ANALISIS PEMAKZULAN TERHADAP PRESIDEN: KOMPARASI PENGATURAN INDONESIA DAN AMERIKA SERIKAT
Abstract
Tujuan penulisan ini untuk memberikan kepastian hukum dan memberikan definisi serta ruang lingkup yang jelas dari frasa "perbuatan tercela" sebagai salah satu alasan pemakzulan terhadap Presiden menurut Pasal 7A Undang-Undang Dasar 1945. Studi ini menggunakan metode penelitian hukum normatif serta menggunakan metode perbandingan dengan pendekatan perundang-undangan dan komparatif. Hasil penulisan ini memberikan batasan yang jelas sehingga dapat menjadi rujukan bagi para perumus produk hukum untuk merevisi dan/atau membuat aturan hukum yang baru dan khusus yang terdapat pengaturan mengenai perbuatan tercela sehingga terciptanya kepastian hukum pada peraturan perundang-undangan di Indonesia. Penulisan ini juga membahas mengenai analisis tafsir "perbuatan tercela" yang dikaitkan dengan metode pembentukan peraturan perundang-undangan di Indonesia dan teori kepastian hukum, yang hasilnya bahwa pengaturan frasa "perbuatan tercela" di Indonesia masih bersifat multitafsir dan perlu dikaji ulang untuk menciptakan kepastian hukum.

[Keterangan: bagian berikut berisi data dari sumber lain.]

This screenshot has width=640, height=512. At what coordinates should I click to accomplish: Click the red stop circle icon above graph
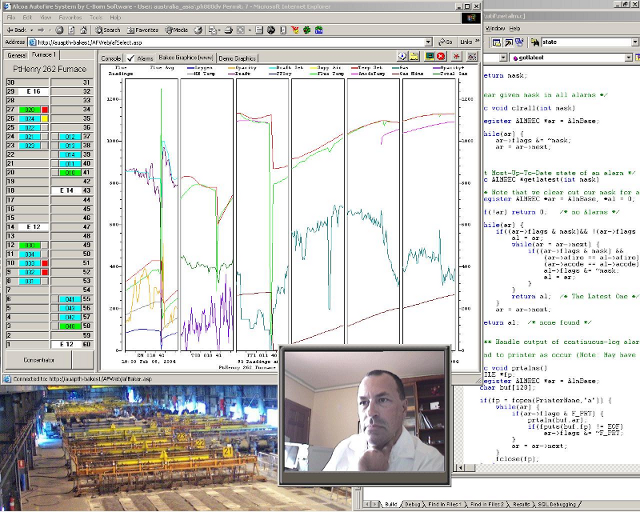point(441,56)
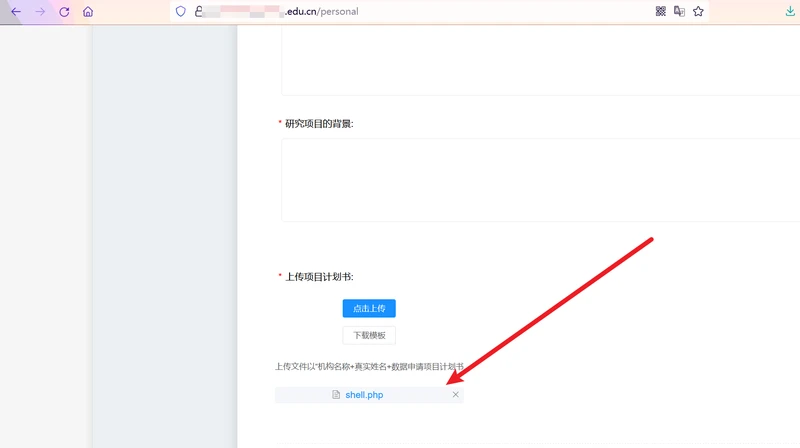Translate this page with the translate icon
This screenshot has height=448, width=800.
point(679,11)

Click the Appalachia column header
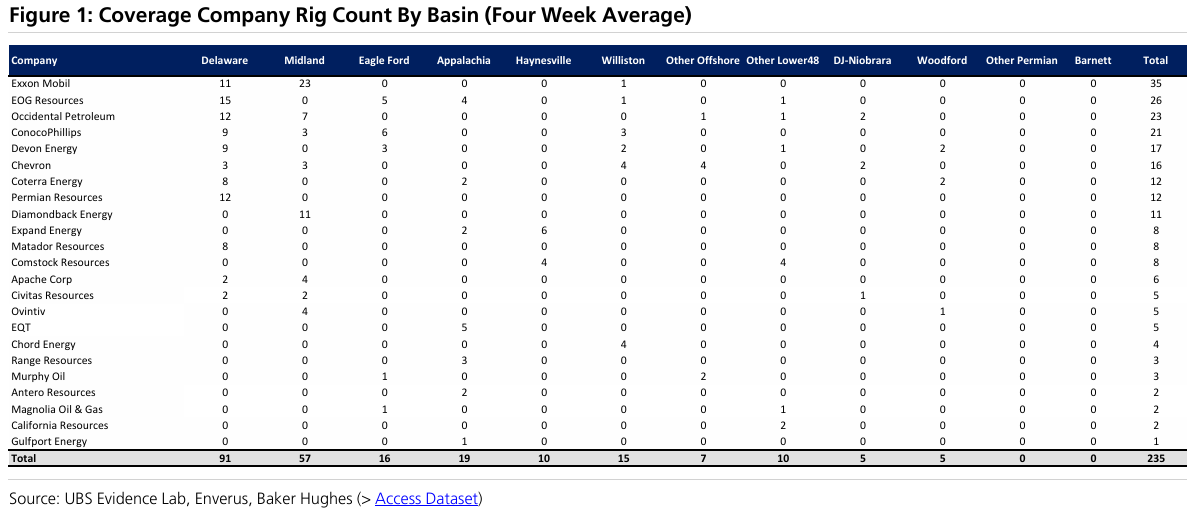click(x=463, y=61)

The purpose of this paper is to provide legal certainty and provide a clear definition and scope of the phrase “misdemeanors” as one of the grounds for impeachment of the President according to Article 7A of the 1945 Constitution. This study uses normative legal research methods and uses comparative methods with statutory and comparative approaches. The results of this writing provide clear boundaries so that they can be a reference for the formulators of legal products to revise and / or create new and special legal rules that contain arrangements regarding misconduct so as to create legal certainty in Indonesian legislation. This writing also discusses the analysis of the interpretation of “misdemeanors” which is associated with the method of forming laws and regulations in Indonesia and the theory of legal certainty, the result of which is that the regulation of the phrase “misdemeanors” in Indonesia is still multi-interpretive and needs to be reviewed to create legal certainty.